#### Extract provided

——————————

We have embraced Ramadan culturally and there is nothing wrong with that. Unfortunately, the manner in which we have embraced it involves indulgence, gluttony and economic strife for the commons. Calling that hypocritical is not a hyperbole by any means.
Ramadan is significant because of its teachings of self restraint. The secondary level ‘Islamiat’ books would suggest that the starvation from dawn to dusk would give you a feeling of how the poor people spend their lives. But that is only partially true and even if that is taken for granted, relegating poor people to further poverty is preposterously hypocritical in our superficial attempt to ‘feel their pain’!
The holy month signifies ‘Siam’ which literally means ‘restraint’ and the abeyance of indulgence. This month was originally introduced to practice interdiction from gluttony, lust, avarice and all other major sins. Ironically, we have catered the holiness of the month with extremely contrastive principles. We indeed follow the ritual of ‘starvation’ only to indulge in everything that Ramadan stands against right after dusk.
With all these rant, the crux of the message is simple: I am complaining because I did not win any of the eating contests among friends neither at A&W nor at Pizza Hut last Ramadan. And hey, nothing says ‘Ramadan is a Bangladeshi festival’ better than devouring 12 slices or more at Pizza Hut!

——————————

#### Material provided
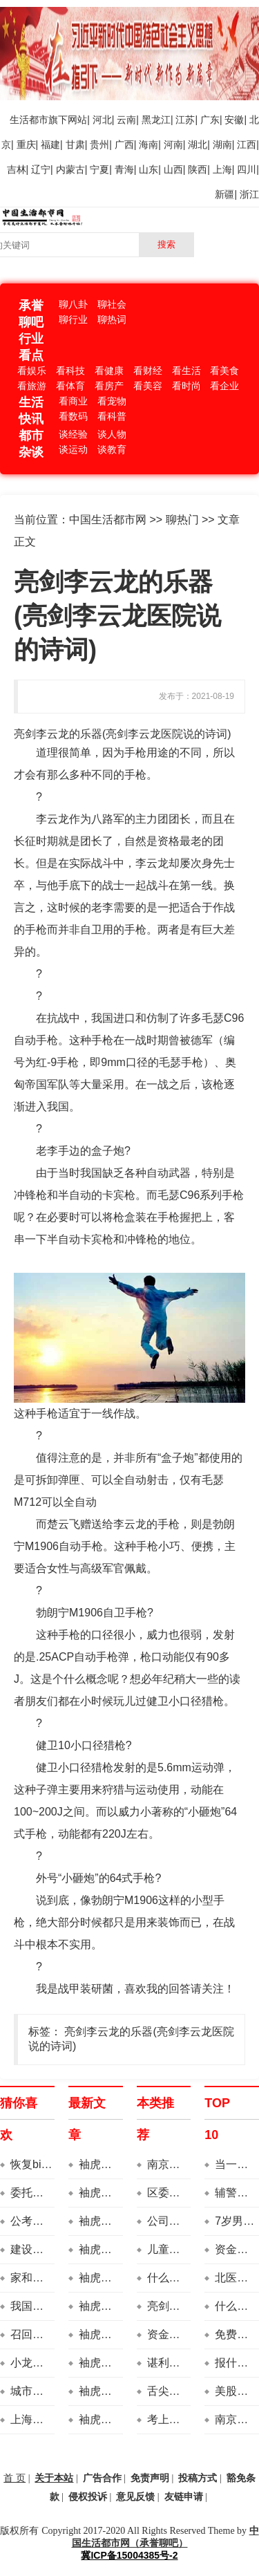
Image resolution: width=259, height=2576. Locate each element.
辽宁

——————————

#### Task instructions
Reproduce verbatim the passage of the Ramadan essay above that runs from "Ramadan is significant" to "to ‘feel their pain’!".

#### Response for this exercise
Ramadan is significant because of its teachings of self restraint. The secondary level ‘Islamiat’ books would suggest that the starvation from dawn to dusk would give you a feeling of how the poor people spend their lives. But that is only partially true and even if that is taken for granted, relegating poor people to further poverty is preposterously hypocritical in our superficial attempt to ‘feel their pain’!